A super-fit, healthy young woman can have hypertension too. High blood pressure doesn’t discriminate. It can affect anyone.

What are the symptoms of hypertension?

Many people have no symptoms at all. That’s why it’s even more important that women come in for their prenatal visits. Worsening hypertension can cause headaches, blurry vision, floaters in the eyes. In severe cases people may experience shortness of breath or chest pain, or abdominal right upper quadrant or epigastric pain.

Identifying whether your symptoms are due to pregnancy, hypertension or COVID-19 can be confusing. Talk to your provider about any concerns.

Why is it important to manage high blood pressure during pregnancy?
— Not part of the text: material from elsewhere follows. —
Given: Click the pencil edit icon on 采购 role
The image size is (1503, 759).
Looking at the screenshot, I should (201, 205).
Complications from hypertension can be very serious and include:

  • Preeclampsia, when high blood pressure can lead to organ damage in the mother and ultimately cause problems with the baby
  • Eclampsia, when the mother can have seizures
  • A stroke due to very high blood pressure. 
  • Decreased blood flow to the placenta can lead to baby receiving less oxygen and fewer nutrients, causing low birth weight 
  • Sometimes a recommendation is made for a preterm delivery

It’s often during the third trimester when symptoms can get worse and high blood pressure can become preeclampsia, but it can happen before this as well.
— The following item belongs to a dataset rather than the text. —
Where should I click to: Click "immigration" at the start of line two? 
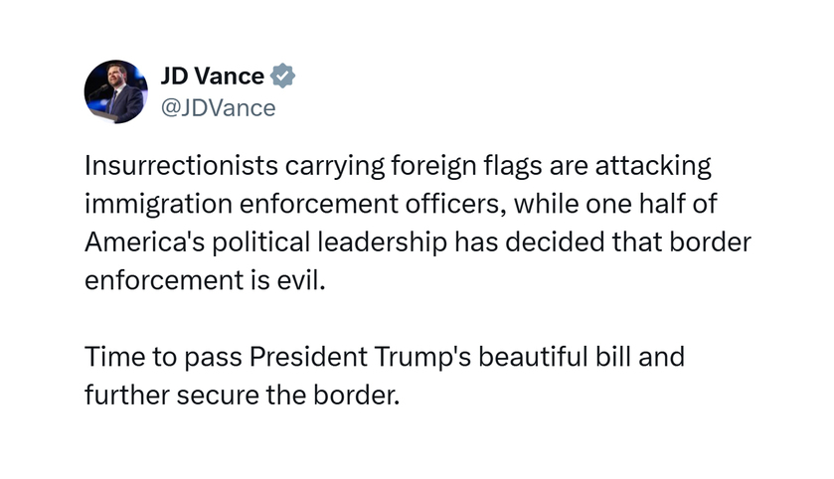coord(158,205)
Check your blood pressure regularly

If you’re doing some of your prenatal appointments virtually, there are ways to have your blood pressure checked remotely. Talk to your OB or midwife. You may need to do in-person visits more frequently than other patients without high blood pressure.

Is it safe to take high blood pressure medication when you're pregnant?
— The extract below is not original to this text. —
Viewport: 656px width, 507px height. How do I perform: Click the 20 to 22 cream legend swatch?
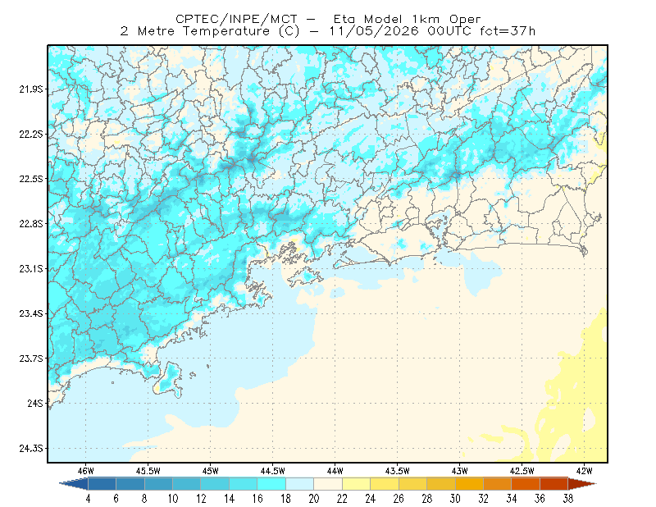[x=328, y=484]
Some high blood pressure medications are safe during pregnancy and some are not, so check with your primary care provider and your OB or midwife if you already have high blood pressure. It’s good  to talk about it with them before you’re thinking getting pregnant. 

If you already had hypertension, before you got pregnant, you provider may need to adjust your medication to something different. If you’re taking a medication for your high blood pressure that is not considered safe in pregnancy and this wasn’t changed for you prior to getting pregnant, you may need some closer follow ups and ultrasounds to make sure there was no danger caused to the baby.

Can exercise and changing your diet help hypertension?

Diet and exercise are important for overall health and are somewhat helpful in controlling regular hypertension, but not as helpful at controlling it during pregnancy. It’s recommended however to stay active and eat a well-balanced diet during pregnancy. Medication can be an important way to control high blood pressure.

Further testing for gestational hypertension

If you have high blood pressure when you’re pregnant, blood tests may be done to make sure it’s not progressing. Depending on your diagnosis, additional monitoring may be recommended, including checking on the baby as through non-stress tests, fluid checks or growth scans.

Ultimately, the treatment for hypertension is delivery. In some cases, you may need to deliver your baby early to keep you and your baby safe. Sometimes gestational hypertension doesn’t resolve after delivery and can lead to chronic hypertension, but this does not happen often.

What can happen to the baby if you're diagnosed with high blood pressure during pregnancy?

Since early delivery can occur, babies can be found to be a small birth weight due to the decreased blood flowing through the placenta. Sometimes babies have low platelet counts and low while blood cell counts, and it’s usually not treated if babies aren’t symptomatic. There can be a risk that the lungs are not fully developed if you delivered prematurely. If your obstetrician can anticipate this, we give you a medicine called betamethasone which is a steroid to help accelerate the lung maturity in your baby.